*ASSIGNMENT*
Nothing other than the lines from the one containing "Task: Click the Impresa" through the close of the entries below should be printed, each exactly.

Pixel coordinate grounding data
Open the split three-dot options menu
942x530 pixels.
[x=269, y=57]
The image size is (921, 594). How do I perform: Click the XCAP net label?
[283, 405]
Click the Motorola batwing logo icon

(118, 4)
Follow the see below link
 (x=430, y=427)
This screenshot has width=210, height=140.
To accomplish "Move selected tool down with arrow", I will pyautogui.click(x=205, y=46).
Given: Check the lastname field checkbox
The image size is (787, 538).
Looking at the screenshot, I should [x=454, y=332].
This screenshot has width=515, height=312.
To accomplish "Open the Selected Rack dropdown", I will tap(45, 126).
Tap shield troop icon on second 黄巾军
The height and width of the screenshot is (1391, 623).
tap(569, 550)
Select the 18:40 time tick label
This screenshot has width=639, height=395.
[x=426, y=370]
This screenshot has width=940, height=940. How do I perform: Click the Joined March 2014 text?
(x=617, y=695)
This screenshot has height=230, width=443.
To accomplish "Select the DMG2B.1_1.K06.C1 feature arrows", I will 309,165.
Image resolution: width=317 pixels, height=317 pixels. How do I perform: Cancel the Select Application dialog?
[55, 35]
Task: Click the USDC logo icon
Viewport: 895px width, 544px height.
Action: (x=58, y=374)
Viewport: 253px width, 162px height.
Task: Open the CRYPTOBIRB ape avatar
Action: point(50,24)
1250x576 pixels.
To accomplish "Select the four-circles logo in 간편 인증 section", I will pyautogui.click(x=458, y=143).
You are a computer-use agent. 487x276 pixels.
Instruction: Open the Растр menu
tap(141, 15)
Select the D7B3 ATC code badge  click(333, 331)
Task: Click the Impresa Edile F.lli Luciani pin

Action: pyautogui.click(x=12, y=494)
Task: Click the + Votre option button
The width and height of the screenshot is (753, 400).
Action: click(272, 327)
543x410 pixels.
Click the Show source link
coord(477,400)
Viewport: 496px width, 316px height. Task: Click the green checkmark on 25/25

*YOUR RESPONSE*
Task: Click the Impresa Edile F.lli Luciani pin

Action: pyautogui.click(x=12, y=494)
Task: Click the + Votre option button
The width and height of the screenshot is (753, 400).
Action: click(272, 327)
543x410 pixels.
Click the Show source link
coord(477,400)
Viewport: 496px width, 316px height. Task: Click the green checkmark on 25/25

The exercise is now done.